Postentry processing of recombinant adeno-associated virus type 1 and transduction of the ferret lung are altered by a factor in airway secretions.

ABSTRACT

We recently created a cystic fibrosis ferret model that acquires neonatal lung infection. To develop lung gene therapies for this model, we evaluated recombinant adeno-associated virus (rAAV)-mediated gene transfer to the neonatal ferret lung. Unlike in vitro ferret airway epithelial (FAE) cells, in vivo infection of the ferret lung with rAAV1 required proteasome inhibitors to achieve efficient airway transduction.

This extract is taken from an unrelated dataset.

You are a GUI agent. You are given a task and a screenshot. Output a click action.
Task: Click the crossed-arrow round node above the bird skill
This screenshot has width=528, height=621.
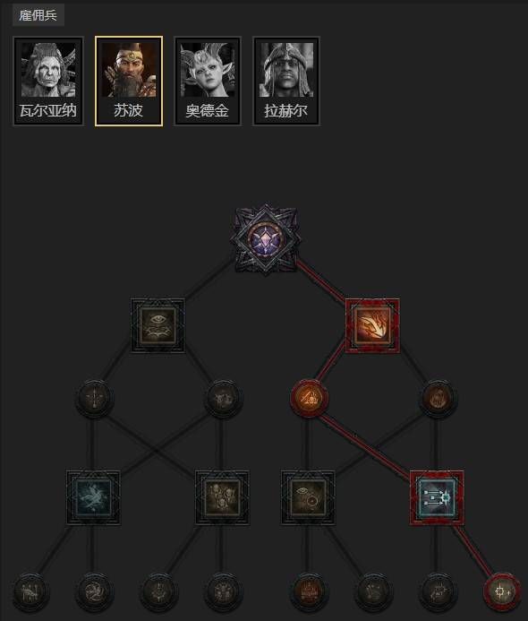point(94,398)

We hypothesized that differences in transduction between these two systems were because of an in vivo secreted factor that alter the transduction biology of rAAV1. Indeed, treatment of rAAV1 with ferret airway secretory fluid (ASF) strongly inhibited rAAV1, but not rAAV2, transduction of primary FAE and HeLa cells. Properties of the ASF inhibitory factor included a strong affinity for the AAV1 capsid, heat-stability, negative charge, and sensitivity to endoproteinase Glu-C. ASF-treated rAAV1 dramatically inhibited apical transduction of FAE ALI cultures (512-fold), while only reducing viral entry by 55-fold, suggesting that postentry processing of virus was influenced by the inhibitor factor. Proteasome inhibitors rescued transduction in the presence of ASF (~1600-fold) without effecting virus internalization, while proteasome inhibitors only enhanced transduction 45-fold in the absence of ASF. These findings demonstrate that a factor in lung secretions can influence intracellular processing of rAAV1 in a proteasome-dependent fashion.